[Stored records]
----------

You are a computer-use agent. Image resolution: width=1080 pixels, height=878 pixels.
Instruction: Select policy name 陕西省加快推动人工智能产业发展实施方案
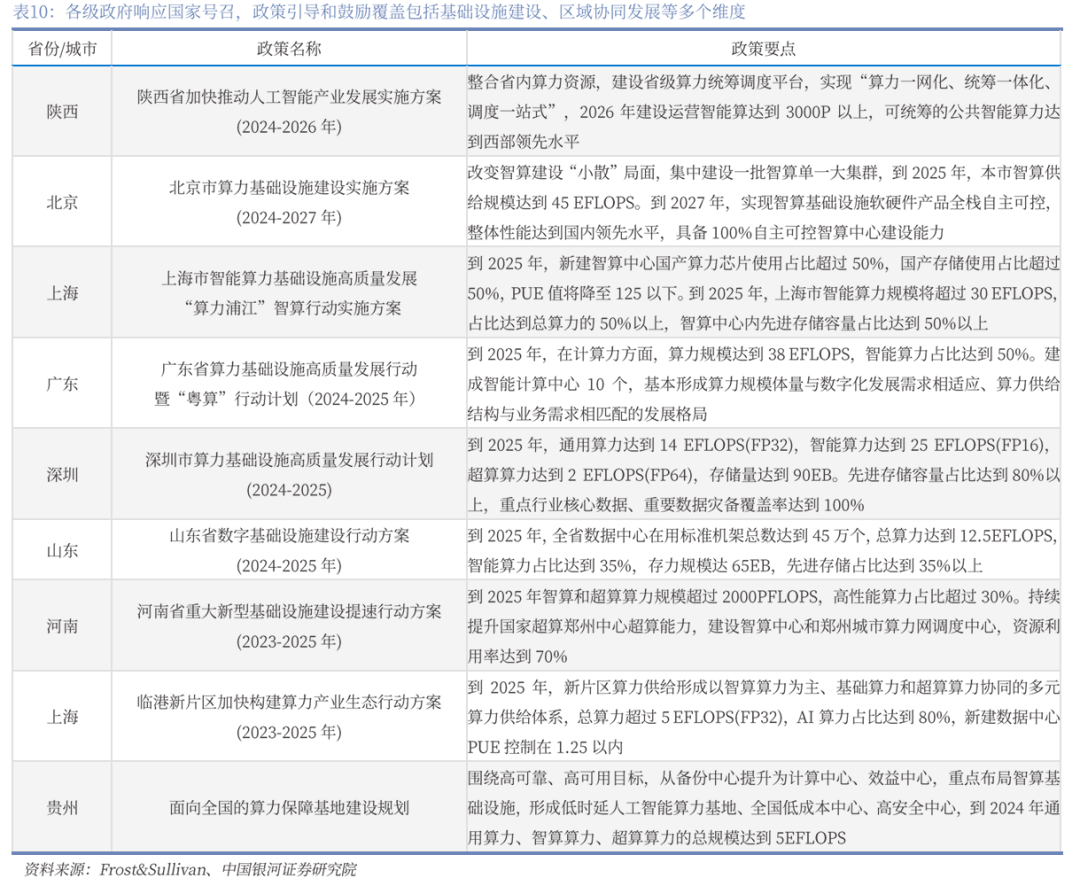coord(289,97)
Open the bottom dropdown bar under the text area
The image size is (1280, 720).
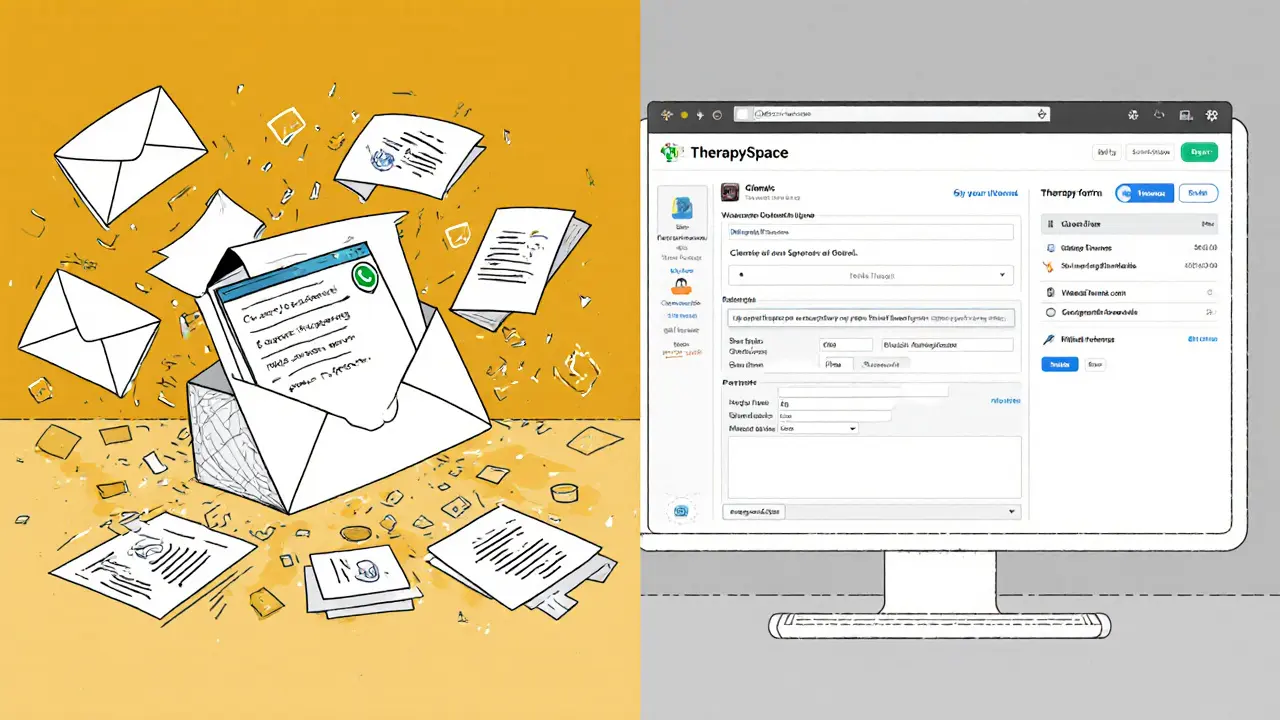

----------

TASK OBJECTIVE ▸ The answer is the full set of records printed exactly, less the pictures.

TASK SOLUTION ▸
You are a computer-use agent. Image resolution: width=1080 pixels, height=878 pixels.
Instruction: Select policy name 陕西省加快推动人工智能产业发展实施方案
coord(289,97)
Open the bottom dropdown bar under the text area
The image size is (1280, 720).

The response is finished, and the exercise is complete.